Rethink Mental Illness has a comprehensive website with a lot of information and support, and they also offer support groups.
CALM (aka the Campaign Against Living Miserably) is a leading movement against suicide. They have a helpline which is open from 5pm – midnight on 0800 58 58 58, and a webchat option which is also open from 5pm – midnight. As with the Samaritans, be aware that they’re swamped since the start of the COVID-19 pandemic.
The NHS has a huge list of mental health charities that can provide detailed advice on a variety of mental health conditions. Find the list here.
Books and podcasts
There’s an initiative called Reading Well, also known as ‘Books on Prescription’, which collates a list of books recommended by health professionals. You can get a list of the books recommended here, and all books should be available to borrow from your local library. Some titles are also available to borrow as e-books.

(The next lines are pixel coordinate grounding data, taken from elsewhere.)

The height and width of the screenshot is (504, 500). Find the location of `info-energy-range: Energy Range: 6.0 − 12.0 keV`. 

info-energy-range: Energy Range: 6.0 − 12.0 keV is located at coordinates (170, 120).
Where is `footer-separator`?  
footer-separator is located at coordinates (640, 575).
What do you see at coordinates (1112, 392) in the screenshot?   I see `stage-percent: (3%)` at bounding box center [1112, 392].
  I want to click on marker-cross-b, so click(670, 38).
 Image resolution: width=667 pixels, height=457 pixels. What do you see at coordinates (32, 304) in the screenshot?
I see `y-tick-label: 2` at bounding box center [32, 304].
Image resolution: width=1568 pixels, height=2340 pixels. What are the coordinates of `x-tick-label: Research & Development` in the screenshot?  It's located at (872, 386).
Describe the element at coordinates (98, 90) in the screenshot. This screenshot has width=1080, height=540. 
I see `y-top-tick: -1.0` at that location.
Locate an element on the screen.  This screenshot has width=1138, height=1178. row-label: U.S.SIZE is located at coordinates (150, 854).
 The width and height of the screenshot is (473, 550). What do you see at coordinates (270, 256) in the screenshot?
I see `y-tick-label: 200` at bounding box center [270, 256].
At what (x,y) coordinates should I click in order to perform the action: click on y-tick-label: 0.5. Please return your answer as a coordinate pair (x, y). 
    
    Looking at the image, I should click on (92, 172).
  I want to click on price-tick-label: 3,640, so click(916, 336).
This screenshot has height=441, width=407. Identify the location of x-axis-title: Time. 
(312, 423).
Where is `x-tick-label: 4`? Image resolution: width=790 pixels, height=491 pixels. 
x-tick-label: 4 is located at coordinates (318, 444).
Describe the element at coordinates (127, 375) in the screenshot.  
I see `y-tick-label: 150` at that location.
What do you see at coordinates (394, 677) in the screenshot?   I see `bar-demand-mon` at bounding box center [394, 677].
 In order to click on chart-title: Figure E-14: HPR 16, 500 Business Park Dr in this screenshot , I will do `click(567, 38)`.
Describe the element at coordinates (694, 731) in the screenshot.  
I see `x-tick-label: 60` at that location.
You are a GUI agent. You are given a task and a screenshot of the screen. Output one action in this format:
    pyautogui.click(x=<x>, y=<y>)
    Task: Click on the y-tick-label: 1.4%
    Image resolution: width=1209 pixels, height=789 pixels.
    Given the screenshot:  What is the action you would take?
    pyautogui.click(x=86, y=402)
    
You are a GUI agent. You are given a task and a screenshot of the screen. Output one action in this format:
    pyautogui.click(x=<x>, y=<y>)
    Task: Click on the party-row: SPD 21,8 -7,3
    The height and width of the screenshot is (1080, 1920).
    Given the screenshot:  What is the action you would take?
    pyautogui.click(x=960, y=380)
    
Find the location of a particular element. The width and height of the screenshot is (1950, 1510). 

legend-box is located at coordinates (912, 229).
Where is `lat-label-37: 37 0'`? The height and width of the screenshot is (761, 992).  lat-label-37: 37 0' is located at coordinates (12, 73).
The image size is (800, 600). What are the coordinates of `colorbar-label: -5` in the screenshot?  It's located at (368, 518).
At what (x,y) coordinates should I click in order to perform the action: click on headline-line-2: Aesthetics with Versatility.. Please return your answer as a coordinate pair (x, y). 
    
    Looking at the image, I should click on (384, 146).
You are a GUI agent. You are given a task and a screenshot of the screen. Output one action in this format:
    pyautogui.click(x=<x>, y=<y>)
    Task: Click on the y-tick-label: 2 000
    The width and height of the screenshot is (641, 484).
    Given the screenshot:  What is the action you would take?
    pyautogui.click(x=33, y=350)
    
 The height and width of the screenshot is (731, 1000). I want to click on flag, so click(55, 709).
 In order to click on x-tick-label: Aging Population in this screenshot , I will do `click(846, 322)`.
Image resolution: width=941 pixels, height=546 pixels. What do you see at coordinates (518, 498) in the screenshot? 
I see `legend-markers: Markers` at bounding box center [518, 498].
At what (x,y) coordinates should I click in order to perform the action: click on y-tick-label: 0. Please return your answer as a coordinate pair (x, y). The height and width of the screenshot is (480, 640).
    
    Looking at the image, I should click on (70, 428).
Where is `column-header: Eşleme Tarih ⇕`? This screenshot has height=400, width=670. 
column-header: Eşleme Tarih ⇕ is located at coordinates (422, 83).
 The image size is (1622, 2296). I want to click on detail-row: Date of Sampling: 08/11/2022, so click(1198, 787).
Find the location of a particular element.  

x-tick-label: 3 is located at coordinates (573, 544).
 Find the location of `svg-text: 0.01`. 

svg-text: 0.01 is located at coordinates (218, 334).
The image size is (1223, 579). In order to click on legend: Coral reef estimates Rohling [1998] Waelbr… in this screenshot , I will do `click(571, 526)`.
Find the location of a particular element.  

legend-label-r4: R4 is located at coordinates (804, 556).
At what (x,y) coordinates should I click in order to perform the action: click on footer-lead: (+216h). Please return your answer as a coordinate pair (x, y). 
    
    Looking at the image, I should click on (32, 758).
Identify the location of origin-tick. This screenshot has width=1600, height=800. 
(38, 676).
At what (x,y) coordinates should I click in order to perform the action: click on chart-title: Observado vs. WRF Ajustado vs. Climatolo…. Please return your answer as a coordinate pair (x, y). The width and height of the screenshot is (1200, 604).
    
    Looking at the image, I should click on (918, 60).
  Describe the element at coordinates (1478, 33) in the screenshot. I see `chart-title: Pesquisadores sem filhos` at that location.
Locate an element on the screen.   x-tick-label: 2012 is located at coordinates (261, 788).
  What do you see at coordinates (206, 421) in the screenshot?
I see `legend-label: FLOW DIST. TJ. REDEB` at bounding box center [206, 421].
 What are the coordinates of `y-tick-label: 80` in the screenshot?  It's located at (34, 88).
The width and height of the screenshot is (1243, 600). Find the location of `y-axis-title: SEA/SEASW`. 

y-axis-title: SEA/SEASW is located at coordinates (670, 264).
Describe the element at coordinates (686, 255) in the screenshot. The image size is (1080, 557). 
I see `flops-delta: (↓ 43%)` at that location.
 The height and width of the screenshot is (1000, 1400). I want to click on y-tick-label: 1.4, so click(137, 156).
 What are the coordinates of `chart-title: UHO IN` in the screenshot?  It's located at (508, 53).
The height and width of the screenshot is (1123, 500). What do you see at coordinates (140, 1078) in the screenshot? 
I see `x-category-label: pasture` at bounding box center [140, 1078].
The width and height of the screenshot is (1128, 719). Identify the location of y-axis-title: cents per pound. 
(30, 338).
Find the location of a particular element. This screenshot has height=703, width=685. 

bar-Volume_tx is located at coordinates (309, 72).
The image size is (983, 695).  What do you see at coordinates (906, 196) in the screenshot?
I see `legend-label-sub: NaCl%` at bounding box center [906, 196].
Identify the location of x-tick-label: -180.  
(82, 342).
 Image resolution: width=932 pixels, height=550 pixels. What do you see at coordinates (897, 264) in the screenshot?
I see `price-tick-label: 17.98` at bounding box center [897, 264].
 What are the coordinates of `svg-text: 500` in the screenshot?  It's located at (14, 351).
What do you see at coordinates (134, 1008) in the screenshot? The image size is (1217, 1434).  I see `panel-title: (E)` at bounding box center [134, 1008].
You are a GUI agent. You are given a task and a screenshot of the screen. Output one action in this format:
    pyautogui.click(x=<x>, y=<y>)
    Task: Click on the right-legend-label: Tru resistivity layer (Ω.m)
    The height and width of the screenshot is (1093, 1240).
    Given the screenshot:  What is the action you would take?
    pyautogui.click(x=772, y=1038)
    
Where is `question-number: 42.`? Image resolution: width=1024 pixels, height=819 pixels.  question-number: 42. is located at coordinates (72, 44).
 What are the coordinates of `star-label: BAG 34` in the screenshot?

Reading books might not be for everyone, but if you’re interested in learning more about why you feel as you do and want some tried and tested ideas for beginning to overcome your struggles, a book is not a bad shout. They’re not like textbooks, they’re accessible and written for the average guy. Some are even personal stories.
If podcasts are more your thing, there are loads of podcasts focusing on mental health. This is a good list of popular mental health podcasts, and there’s another one here. And here. See, we told you there were loads.
The NHS has a series of 5 mental wellbeing audio guides here.
They’re not podcasts, but we also enjoy TED Talks, and they have a huge range of talks on the subject of wellbeing and mental health, which you can find here.
We hope this list of mental health resources is helpful, and hopefully this list goes some way to proving that struggling with your mental health or general wellbeing is REALLY common.
Seeking support can be really tough, and the parts afterwards are hard too, where you actually have to do the work and learn to look after your mental health. It’s not all doom and gloom though, as there is support out there, and you are most definitely not alone.